Results of a recent embryogenic study have elucidated two distinct pathways of melanocyte precursor cell migration, a deep ventral pathway and a superficial–dorsolateral pathway. The ventral migration of melanocytes is linked to migration along nerve trunks, and this pathway may result in the development of predominantly intradermal or compound naevi. We speculate that naevi arising via this pathway are determined in utero, are not directly influenced by UV radiation, and give rise to predominantly globular naevi. Most of these naevi will become clinically manifest during childhood, accounting for most naevi in children being of the globular type.
The SONIC study has revealed that globular naevi do not transform into reticular naevi. A possible explanation may relate to the pathways of melanocyte migration during embryogenesis. The superficial–dorsolateral migration of melanocyte precursors may be primarily responsible for the deposition of melanocytes along the dermoepidermal junction. Perhaps UV radiation can more readily reach these melanocytes, resulting in alterations that may trigger the formation of naevi with a junctional component, which often manifest a reticular pattern under dermoscopy. Thus, many of these reticular naevi may truly be considered acquired naevi. In contrast, many of the intradermal naevi, even if appearing after childhood, may represent congenital naevi or tardive congenital naevi.
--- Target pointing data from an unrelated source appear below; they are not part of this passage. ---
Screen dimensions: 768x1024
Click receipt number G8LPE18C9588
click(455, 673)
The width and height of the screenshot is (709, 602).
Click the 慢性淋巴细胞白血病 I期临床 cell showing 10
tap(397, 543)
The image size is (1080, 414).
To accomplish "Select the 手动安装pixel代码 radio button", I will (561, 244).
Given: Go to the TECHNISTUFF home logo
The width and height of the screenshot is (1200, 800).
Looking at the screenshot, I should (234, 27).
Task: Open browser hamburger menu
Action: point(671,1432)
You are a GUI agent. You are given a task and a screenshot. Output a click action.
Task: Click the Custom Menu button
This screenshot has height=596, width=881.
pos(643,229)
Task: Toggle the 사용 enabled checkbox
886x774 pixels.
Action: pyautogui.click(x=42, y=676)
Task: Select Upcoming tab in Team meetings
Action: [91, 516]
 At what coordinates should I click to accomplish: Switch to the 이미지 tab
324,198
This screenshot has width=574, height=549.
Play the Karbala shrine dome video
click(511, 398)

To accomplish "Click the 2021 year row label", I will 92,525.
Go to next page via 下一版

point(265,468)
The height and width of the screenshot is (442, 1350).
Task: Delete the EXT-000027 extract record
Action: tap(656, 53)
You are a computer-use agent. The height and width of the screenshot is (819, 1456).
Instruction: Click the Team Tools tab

The study is limited in its ability to define the dynamic nature of the natural history of naevogenesis completely by the fact that no data were collected on changing or regressing naevi. Further investigation into these aspects of naevogenesis is warranted. Additionally, this study was limited in its collection of data regarding the presence or absence of scalp naevi, buttock naevi, dorsal foot naevi and iris naevi, which could have been used to define a subpopulation with the dysplastic naevus syndrome defined by Newton and supported by the World Health Organization.
This study provides support for the theory that naevogenesis is a dynamic process occurring throughout life, with new naevi continuing to develop into adulthood, with an incidence of 202 new naevi per 1000 person-years of follow-up. The IRR for naevus development is higher in the youngest age quartile and in patients with HRNP. Newly acquired naevi tend to develop on the trunk, and show a predominant dermoscopic reticular pattern.